Two things stand out in this paragraph: Justin's prose is gripping,
and he added an apostrophe that doesn't belong to "its" in the first
line. Which of these you noticed first or care more about might well
reveal your view of contemporary education--that schools are working
and kids learning, or that schools are failing and turning out kids who
don't know the basics. But it's not that easy.
The reality is that vivid writing and less-than-perfect grammar are both part of education in the '90s.
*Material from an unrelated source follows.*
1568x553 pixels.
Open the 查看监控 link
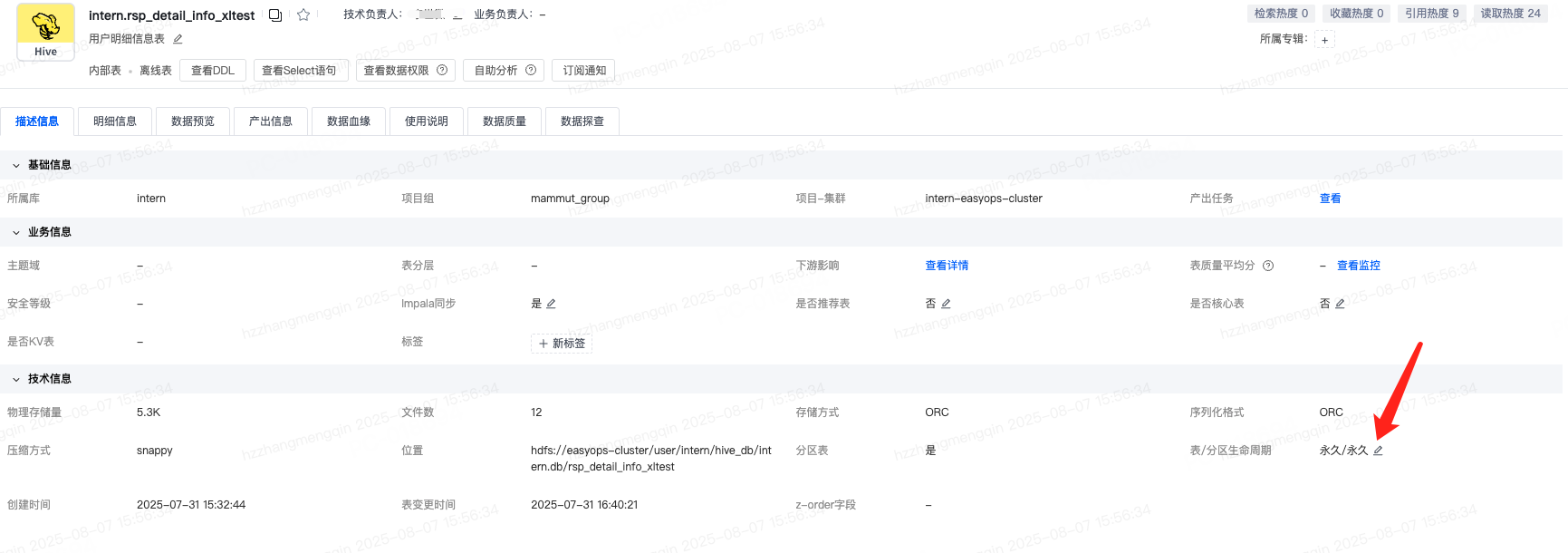(x=1358, y=266)
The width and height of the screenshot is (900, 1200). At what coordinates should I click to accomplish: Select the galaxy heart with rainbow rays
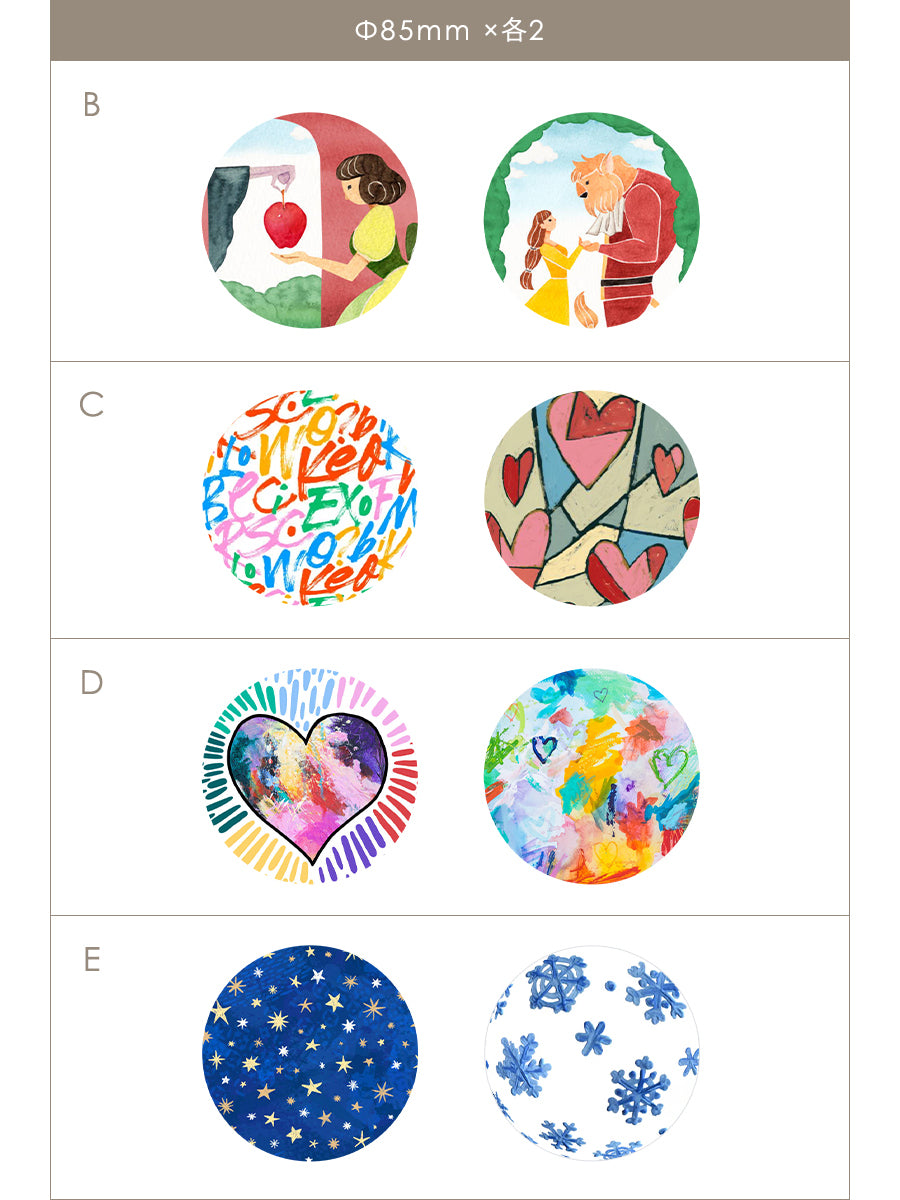coord(310,776)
Grammar today is taught as a part of writing rather than prescriptively from a grammar book as it was in years past. Justin has in fact become well acquainted with grammar over the course of his 12 years in the public schools. But he doesn't realize that because he's never actually studied it, and there's the rub. Having learned through writing-based instruction rather than diagraming, Justin is under the impression that he doesn't know grammar. This notion is widely subscribed to and reinforced by critics who see Justin's inability to diagram a sentence as an indictment of public education, symptomatic of what they perceive as today's education crisis.
Grammar, it must be noted, is in the eye of the beholder. To linguists, grammar is a system of rules that describes, rather than limits, language behaviors. To school critics, it is the diagraming Justin can't do. To English teachers, it is a component of language study that labels words and structures; it goes along with usage (speaking and writing skills) and mechanics (capitalization and punctuation).
But in politics, grammar is a defining issue. Consider the furor over the proposal to teach Ebonics in Oakland, California. Today, it seems, the movement for vouchers and charter schools may rise or fall based on the parsing of the word.
In my classroom, I dispense doses of grammar according to the writer and the task at hand. My students span the spectrum of academic ability, but in every case their grammar study is woven into writing and reading tasks. At times, they learn through direct instruction. Mostly, though, the kids learn grammar by editing and proofreading. Seeing Justin's essay and its offending apostrophe, I need to remind him of the reasons for using the punctuation, which are to shorten words and to show the possessive--except in the case of its and it's, when you only use the apostrophe for the contraction rather than the possessive. Because . . . well, because that's grammar.
Newly implemented performance standards in my state may force me and other teachers to tinker with our holistic approach to grammar, but I don't think the tests will fundamentally alter the writing-first philosophy. These grammar-rich exams demand a command of the basics with a spate of multiple choice "fix this sentence" problems. But they also ask students to write from a prompt with style and correctness. It remains to be seen whether standards-based tests across the nation will cause the pendulum to swing back toward a more traditional approach, but already they have sparked new interest in an old subject at department meetings and district inservice sessions.
At the end of the day, does it matter if students can't diagram? Frankly, no. Though grammar remains an integral part of the teaching--and testing--of English in our schools, what's most important is writing. There are few careers (other than mine) where one gets paid to label the parts of a sentence. But there are many jobs where a person needs to communicate clearly and write effectively. It's true that we don't teach grammar the way we did in the good old days; we also teach writing differently, thank goodness. Once upon a time, kids in school grappled with grammar. Today, they wrestle with writing--and occasionally alligators.